I love social media, I enjoy seeing what everyone is up to, how they spend there day, and how they advance in their career. Did you know I started as a travel blogger! I loved sharing my experiences, where I went and the connection I made with the locals.

I moved into sharing my life experiences, and I wanted others to be encouraged to live the life you’ve always wanted. For several years, The perspective is shared predominately on Instagram post. Some with humor, motivation, and at times emotional. I am often asked to expand my thought and how I overcame some obstacles. I am all about sharing, so I thought some of the posts would be well developed.

In my business, I spend a great deal of time on social media. Like most of us, I get caught up surfing facebook, joining in on the conversation, and offering a perspective. We want the same thing… assured we are not alone, that others have the same thoughts we do. We wonder…. am I the only one that doesn’t have it together?.. which brought me to my IG post- I am “the sh*t”.

This is the original IG post:

You know that saying.. get your shit together? Ugh.. as part of my gratitude this morning- instead of saying I need to get it together. I will now say..

I AM “the shit,” and, I DO have it together!! ??

You have it together too. If you need to rest, then rest. If it’s time to gear up, then gear up. Each of us has our way. While it may seem we are on the same self-rediscovery path, I assure you we are on a separate journey and pace.

Keep being you and know YOU have your shit TOGETHER!! Happy Monday!


Why I wrote this post

It was a Monday morning, this particular one I was trying to organize my day, ok, its most Monday i sit at my desk working organizing to get more accomplished. For once, I would like to wake up, have everything go as planned and feel I have a somewhat structured plan. I must confess I spend more time on this day in self-pity…. wondering why I could be more like the amazing people who have the day planned out before I wake up. Then it hit me; I hit the wall of shame, I couldn’t believe my inner dialog. I am sharing with others to be careful what they say to themselves, yet here I was, talking to myself as if I was my enemy. I gather myself, stop the negative self-talk, and quickly move into a place of humor and positivity.

Our Inner Dialog

That’s when I decided, IM DONE! I need to change my inner thoughts.

I am “THE SH*T” I don’t need to get anything together, I am together.
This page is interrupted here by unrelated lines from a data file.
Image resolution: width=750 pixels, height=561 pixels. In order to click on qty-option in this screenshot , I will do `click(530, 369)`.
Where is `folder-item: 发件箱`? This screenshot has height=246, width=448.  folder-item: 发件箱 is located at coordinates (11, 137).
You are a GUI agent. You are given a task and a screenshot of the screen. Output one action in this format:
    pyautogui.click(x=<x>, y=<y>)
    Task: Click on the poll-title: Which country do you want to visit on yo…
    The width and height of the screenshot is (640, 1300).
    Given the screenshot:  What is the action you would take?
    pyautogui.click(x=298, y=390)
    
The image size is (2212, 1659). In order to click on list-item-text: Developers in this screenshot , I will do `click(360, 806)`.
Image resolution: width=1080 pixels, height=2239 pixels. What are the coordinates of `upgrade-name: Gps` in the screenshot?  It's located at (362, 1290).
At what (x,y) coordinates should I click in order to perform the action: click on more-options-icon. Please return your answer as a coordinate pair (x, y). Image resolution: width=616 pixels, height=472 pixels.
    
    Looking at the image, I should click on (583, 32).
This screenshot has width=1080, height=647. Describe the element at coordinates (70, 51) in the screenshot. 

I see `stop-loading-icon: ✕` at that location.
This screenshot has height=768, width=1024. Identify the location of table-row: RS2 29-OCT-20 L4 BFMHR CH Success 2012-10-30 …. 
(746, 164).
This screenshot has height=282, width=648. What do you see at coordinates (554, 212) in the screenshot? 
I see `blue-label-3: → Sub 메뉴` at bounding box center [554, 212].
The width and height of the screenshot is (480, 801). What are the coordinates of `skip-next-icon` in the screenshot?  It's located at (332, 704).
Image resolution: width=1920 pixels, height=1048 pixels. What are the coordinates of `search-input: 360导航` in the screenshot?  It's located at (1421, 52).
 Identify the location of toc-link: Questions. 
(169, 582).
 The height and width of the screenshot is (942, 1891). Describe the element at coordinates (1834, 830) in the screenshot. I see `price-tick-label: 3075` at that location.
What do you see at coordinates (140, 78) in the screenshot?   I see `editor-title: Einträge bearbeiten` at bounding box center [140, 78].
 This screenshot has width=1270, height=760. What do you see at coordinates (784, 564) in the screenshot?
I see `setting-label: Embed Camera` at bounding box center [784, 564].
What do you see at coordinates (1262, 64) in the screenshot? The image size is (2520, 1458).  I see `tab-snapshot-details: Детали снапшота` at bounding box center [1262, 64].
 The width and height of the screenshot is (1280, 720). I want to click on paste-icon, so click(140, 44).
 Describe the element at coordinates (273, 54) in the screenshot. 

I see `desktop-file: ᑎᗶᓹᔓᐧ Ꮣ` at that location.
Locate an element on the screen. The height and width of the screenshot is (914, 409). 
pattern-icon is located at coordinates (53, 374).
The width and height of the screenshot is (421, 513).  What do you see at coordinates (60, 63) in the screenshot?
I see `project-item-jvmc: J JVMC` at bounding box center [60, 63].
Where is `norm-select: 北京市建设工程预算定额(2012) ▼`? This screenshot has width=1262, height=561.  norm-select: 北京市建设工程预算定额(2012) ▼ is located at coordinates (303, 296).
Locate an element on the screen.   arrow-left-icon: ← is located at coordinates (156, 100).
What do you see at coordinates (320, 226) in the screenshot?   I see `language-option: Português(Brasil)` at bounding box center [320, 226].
Stop beating your self up, Wendy! No one is perfect, and as humans, we are on a different path. If I need a day to rest, then do so, it’s okay. If it’s time for me to gear up, like today and stay on the task, then get it. Comparing ourselves to others comes from the enemy and will destroy any ideas you have of achieving more. Stop this inner talk, now!
Although we are on the same rediscovery journey, which I have done a couple of times in my life, we need to be at a speed that works for our lives, as long as you are moving forward, then go. It took me about 15 years to finish college; the path was long but steady. Shame is an emotion designed to keep us down. We use it on ourselves and others to make ourselves feel better; it needs to stop.

The pressure will cause anxiety

The stress of achieving more and at a rapid pace will cause anxiety, creating an emotional roadblock. This roadblock will stop us, and before we know it, we are on the couch or scrolling through social media when we should be creating. Before second-guessing, yourself, ask… does this support a positive mindset and the goals I have set out for myself. If not, let that SH*T go.

Society determines to have your SH*T together means we have status, power, money, and beauty. Remember, it means something different for each of us. What is enough, power, money, or who determines what beauty is? I view having it together when I have peace in my heart, love, and being the best version of myself today. Be kind to yourself, for everyone has there own version of what it means to have it together.